Na Copa das Confederações, o Brasil venceu a final e lavou nossa alma. Porém, em matéria de economia e política econômica, quem está goleando é a Argentina. De 2003 até agora, o desempenho de nossos vizinhos tem superado o brasileiro por larga margem.


Brasil 4 x Argentina 1. Maravilha! Lavamos a alma.
Porém, em matéria de economia e política econômica, quem está goleando é a Argentina. E não é de hoje.

De 2003 até agora, o desempenho econômico da Argentina tem superado o do Brasil por larga margem. Era previsível. Aqui mesmo nesta coluna, escrevi o seguinte há quase dezoito meses: “O que se vê na Argentina de Kirchner é uma política governamental mais ousada, menos presa a fórmulas e rotinas convencionais, formando um contraste notável e, para muitos, inesperado com o Brasil de Lula” (Argentina: o balanço que faltou, Agência Carta Maior, 13 de janeiro de 2004).

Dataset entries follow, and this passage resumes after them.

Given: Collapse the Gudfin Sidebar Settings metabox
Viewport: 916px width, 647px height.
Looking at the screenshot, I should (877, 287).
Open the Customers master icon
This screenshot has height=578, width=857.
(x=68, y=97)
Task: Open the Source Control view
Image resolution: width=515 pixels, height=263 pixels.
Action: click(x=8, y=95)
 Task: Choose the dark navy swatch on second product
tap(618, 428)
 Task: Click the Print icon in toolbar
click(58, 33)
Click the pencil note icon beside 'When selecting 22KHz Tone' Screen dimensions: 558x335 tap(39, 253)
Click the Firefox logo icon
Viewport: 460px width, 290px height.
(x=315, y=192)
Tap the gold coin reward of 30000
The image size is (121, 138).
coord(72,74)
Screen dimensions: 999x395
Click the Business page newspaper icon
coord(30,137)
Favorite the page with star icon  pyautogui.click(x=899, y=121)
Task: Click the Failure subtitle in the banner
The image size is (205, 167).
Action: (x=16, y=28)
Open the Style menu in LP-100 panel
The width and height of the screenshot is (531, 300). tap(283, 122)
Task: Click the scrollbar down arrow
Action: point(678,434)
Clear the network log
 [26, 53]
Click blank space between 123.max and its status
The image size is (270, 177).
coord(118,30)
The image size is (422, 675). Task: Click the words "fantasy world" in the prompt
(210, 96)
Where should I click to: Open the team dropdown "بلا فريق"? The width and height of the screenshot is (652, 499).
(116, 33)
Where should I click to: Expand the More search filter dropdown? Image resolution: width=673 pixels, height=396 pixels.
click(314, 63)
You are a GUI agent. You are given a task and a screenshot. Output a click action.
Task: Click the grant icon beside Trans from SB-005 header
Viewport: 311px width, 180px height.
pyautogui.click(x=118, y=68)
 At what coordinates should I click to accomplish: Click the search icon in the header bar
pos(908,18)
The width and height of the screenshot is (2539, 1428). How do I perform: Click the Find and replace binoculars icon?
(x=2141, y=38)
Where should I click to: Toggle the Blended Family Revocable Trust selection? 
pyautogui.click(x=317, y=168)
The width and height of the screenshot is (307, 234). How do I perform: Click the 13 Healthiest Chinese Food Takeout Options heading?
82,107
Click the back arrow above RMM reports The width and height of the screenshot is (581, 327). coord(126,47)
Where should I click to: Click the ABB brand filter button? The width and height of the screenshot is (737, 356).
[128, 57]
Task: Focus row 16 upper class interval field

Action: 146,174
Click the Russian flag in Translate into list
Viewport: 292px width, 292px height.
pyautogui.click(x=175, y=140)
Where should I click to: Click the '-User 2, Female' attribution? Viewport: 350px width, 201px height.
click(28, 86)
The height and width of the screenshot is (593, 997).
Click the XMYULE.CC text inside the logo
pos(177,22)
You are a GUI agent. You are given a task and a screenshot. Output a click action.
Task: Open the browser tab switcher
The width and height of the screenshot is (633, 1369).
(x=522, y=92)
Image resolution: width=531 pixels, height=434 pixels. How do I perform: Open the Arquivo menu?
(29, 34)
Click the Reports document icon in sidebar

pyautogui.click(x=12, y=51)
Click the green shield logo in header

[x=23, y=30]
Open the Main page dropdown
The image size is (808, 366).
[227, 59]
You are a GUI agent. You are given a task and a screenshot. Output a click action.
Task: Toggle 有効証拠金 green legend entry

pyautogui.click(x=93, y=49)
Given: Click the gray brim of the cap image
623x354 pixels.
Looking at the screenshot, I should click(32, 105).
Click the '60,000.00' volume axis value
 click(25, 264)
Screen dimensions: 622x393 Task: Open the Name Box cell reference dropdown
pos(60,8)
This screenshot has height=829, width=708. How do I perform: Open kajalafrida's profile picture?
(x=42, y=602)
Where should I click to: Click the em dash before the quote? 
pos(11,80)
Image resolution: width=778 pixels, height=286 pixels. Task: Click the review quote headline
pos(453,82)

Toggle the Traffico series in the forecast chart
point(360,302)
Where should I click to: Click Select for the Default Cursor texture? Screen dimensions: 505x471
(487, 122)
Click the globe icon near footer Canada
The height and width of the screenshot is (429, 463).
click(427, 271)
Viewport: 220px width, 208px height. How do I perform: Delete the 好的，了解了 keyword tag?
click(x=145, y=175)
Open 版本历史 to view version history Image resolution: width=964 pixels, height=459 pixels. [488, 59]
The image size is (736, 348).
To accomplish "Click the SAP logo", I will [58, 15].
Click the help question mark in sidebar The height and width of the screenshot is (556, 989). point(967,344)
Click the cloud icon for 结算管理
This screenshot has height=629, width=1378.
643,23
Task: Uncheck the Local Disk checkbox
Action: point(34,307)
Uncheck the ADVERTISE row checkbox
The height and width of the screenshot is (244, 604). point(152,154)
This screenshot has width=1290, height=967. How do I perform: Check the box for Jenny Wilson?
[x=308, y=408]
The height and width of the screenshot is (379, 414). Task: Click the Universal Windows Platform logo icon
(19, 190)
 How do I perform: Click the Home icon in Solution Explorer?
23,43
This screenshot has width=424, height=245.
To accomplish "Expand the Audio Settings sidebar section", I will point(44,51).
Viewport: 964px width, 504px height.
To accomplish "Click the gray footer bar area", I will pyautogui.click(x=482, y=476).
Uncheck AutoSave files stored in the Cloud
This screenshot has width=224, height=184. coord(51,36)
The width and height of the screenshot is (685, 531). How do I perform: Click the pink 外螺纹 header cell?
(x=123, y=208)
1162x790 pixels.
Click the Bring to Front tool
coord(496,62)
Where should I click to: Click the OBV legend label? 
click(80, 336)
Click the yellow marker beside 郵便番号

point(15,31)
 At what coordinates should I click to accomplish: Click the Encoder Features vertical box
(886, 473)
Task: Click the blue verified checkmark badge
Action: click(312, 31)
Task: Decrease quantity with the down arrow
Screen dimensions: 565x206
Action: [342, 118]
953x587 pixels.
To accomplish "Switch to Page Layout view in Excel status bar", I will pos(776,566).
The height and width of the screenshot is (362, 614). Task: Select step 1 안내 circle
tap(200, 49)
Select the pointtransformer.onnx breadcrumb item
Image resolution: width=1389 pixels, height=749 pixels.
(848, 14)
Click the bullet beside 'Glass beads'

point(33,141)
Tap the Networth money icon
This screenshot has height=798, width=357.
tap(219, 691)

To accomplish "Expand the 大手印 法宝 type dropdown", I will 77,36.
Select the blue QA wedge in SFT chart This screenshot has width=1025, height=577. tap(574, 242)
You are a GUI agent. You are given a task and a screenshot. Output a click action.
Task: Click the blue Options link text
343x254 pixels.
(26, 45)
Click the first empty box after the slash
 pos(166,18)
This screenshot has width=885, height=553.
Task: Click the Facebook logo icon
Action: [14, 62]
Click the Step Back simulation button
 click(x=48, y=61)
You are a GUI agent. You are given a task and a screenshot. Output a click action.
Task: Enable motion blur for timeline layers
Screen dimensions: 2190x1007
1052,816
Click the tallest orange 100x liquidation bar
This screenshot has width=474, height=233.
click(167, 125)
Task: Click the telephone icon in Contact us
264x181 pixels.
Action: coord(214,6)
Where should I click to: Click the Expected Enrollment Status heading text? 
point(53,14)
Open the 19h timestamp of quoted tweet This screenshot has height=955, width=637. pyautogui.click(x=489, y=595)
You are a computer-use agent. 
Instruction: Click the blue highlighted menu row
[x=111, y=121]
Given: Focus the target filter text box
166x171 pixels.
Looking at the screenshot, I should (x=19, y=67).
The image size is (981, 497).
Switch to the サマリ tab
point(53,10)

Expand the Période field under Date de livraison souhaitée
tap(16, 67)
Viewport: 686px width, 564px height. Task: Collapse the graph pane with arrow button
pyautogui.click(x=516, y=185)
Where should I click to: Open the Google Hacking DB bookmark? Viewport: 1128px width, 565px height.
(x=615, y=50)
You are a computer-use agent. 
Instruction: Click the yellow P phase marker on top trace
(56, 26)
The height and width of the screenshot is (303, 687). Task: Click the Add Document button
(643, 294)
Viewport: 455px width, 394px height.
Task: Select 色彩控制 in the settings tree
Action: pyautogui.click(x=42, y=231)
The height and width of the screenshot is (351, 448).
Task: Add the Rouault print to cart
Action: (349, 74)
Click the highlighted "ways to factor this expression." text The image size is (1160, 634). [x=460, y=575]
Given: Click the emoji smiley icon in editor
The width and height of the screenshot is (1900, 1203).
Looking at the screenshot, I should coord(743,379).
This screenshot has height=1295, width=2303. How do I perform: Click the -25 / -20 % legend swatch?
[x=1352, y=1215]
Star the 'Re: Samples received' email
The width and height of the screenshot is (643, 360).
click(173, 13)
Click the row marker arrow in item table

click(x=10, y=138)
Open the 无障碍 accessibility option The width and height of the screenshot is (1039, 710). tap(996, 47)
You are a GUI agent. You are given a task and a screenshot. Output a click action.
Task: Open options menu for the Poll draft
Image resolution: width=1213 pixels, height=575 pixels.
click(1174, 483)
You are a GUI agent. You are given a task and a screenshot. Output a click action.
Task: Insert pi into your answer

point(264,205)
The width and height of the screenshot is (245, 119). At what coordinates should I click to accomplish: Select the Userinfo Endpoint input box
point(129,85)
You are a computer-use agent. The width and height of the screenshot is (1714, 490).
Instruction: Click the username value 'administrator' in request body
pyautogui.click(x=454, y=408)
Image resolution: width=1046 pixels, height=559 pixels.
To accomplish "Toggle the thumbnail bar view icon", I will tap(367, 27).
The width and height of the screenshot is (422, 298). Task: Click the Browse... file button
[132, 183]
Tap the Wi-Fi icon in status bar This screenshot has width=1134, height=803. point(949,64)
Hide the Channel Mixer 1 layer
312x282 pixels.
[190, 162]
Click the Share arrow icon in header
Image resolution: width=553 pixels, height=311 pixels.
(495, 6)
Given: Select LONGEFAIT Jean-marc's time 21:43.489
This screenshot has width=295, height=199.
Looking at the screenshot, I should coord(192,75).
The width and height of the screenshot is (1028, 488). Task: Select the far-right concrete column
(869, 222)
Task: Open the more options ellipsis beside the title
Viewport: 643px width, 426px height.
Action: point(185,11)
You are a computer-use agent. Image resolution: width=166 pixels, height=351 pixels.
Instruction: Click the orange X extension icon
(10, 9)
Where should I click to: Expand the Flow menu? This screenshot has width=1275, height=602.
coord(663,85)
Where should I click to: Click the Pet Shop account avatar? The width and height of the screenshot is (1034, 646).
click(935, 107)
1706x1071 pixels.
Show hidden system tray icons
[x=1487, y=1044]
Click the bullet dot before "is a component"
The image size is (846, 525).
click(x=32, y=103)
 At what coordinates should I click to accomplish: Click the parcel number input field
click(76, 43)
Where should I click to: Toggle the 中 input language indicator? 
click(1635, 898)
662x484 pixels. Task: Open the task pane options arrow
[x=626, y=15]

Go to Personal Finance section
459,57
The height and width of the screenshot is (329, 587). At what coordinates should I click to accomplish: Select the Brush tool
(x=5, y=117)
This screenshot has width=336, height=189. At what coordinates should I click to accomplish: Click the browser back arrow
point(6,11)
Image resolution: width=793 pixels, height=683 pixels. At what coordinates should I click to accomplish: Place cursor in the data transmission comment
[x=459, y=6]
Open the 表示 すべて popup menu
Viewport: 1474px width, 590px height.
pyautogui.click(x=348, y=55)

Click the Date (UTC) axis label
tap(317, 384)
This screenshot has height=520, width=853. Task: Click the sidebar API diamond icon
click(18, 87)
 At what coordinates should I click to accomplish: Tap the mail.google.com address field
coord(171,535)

Bem. Isso foi em janeiro do ano passado. Desde então, a economia argentina continuou crescendo a taxas elevadas. O PIB aumentou nada menos que 9% em 2004 depois de ter crescido 9% em 2003 (enquanto isso, a economia brasileira registrou crescimento de 0,5% em 2003 e de 5% em 2004). Para 2005, estima-se que o crescimento da Argentina seja menor, mas ainda expressivo, entre 6% e 7% (calcula-se que a taxa de crescimento do Brasil fique em 3% ou menos neste ano). A expansão da Argentina tem sido liderada por vigorosa retomada dos investimentos produtivos, o que aumenta as chances de que o processo venha a se sustentar ao longo do tempo.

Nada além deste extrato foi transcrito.